Automation is not just transforming businesses, it is transforming the education and training required by their employees – and their employers.
Digital transformation is having an impact on graduate recruitment in particular, according to Sarah Kieran, a post-doctoral researcher at University of Limerick’s Kemmy School of Business.
She has undertaken research into the future of work, including education, for Skillnet Ireland, the national agency for workforce training.
“No matter what you do now, whether manufacturing, service, or a profession like engineering, everybody’s job has been transformed by the digitisation of work processes,” she says, “but what is the impact of this on people and what are the skill sets they will need to cope?”
A lot of the things that have previously been valued, such as critical thinking, collaboration, flexibility, communications skills and the ability to negotiate and influence have not gone away, but instead have become “more heightened”, she says.
“People now have to use them all the time, because the digital transformation has taken the routine work away.”
She takes the work of a logistics manager by way of example. “Previously he or she could have spent the morning working on a spreadsheet; the afternoon putting together a PowerPoint presentation; and the next morning taking part in a meeting with five people to update them about their findings. Today that is all automated, both the calculations and the visualisation. You just have to log on and see it, so that routine, standard work is disappearing.”

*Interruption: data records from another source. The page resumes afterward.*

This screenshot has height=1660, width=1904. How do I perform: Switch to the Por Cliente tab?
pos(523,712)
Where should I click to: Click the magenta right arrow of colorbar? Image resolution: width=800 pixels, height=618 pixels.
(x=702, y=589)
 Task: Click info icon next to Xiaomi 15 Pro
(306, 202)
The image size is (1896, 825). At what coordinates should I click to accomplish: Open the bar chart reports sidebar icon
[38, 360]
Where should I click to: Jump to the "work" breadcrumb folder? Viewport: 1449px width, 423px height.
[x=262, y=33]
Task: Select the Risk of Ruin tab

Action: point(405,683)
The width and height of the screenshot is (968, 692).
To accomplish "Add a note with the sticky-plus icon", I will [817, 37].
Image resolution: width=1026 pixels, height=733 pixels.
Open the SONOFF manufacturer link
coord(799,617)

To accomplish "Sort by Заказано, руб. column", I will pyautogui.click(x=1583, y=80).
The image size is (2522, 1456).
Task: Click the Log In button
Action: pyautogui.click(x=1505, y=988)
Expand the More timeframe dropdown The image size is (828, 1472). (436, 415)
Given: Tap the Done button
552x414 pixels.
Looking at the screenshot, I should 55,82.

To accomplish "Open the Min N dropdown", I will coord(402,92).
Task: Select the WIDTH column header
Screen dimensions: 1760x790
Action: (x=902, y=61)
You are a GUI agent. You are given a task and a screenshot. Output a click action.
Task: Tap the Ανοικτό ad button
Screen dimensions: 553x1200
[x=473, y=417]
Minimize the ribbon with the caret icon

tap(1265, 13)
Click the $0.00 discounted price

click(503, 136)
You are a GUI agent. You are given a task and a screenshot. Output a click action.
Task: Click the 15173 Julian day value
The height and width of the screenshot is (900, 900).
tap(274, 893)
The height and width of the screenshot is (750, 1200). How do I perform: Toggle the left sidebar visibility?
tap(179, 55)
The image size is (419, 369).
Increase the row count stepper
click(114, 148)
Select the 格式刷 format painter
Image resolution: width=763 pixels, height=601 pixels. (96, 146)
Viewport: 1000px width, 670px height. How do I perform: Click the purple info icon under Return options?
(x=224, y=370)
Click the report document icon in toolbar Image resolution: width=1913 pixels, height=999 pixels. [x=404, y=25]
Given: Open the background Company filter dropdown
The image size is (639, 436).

This fact has led to a sharp and growing need for what she terms “data dexterity”, because data literacy is no longer enough.
“When you take away the basic computational work and are presented with the final outcomes instead, you didn’t do the calculations yourself, so you really need to understand the answers and be able to check for anomalies,” she says. To interrogate the data requires employees to have a much greater level of digital skills.
Digital dexterity
That puts pressure on the third-level sector, which must redesign its programmes to ensure all its modules help develop digital dexterity.
Increased automation also requires employers to revise their graduate recruitment programmes.
“The challenge is that a graduate’s usual first job is in administration or inputting data, the boring, cumbersome work that provides graduates with a safe space to learn the ropes and to make mistakes. This routine, standard, repetitive work has also been eroded by digital transformation,” she says.
“Increased automation means organisations can’t expect graduates to hit the ground running, so they are going to have to go back and look at how they onboard graduates. Despite the digital transformation and automation, they now need to go back to basics to create or manufacture safe spaces where people can learn, or connect the two through traineeships and apprenticeships, building greater bridges between education and the workplace.”
The transition is challenging, both for graduates and for organisations. “It’s the paradox of digital transformation – we automate everything because it is so efficient, but what are we losing?” she asks.
Upskilling
Increased automation increases the need for existing staff to upskill too. Many will require a return to education in order to develop digital dexterity, she predicts. A rise in demand for both apprenticeship and other ‘earn as you learn’ style education will require the third-level sector to take a more blended approach to delivery.
That includes not just programmes at graduate level but programmes for senior managers too. “We often talk about the workers on the front line, but our research has shown that leaders are really struggling with the concept of the digitisation of work too,” says Kieran.
UL has just launched a new specialist diploma called Strategic Leadership in the Age of Digital Disruption, delivered in blocks to suit people working full time, using a blend of class lectures and online delivery.
“Covid has accelerated the digital transformation, including through the enablement of remote working,” says Kieran.
“Very many had traditionally had a view of management as a tool of control, that they needed to see people, but employees, particularly women, needed more options. Employers were already used to leveraging digitisation for customers but not for employees. Remote working has been a silver lining of the pandemic.”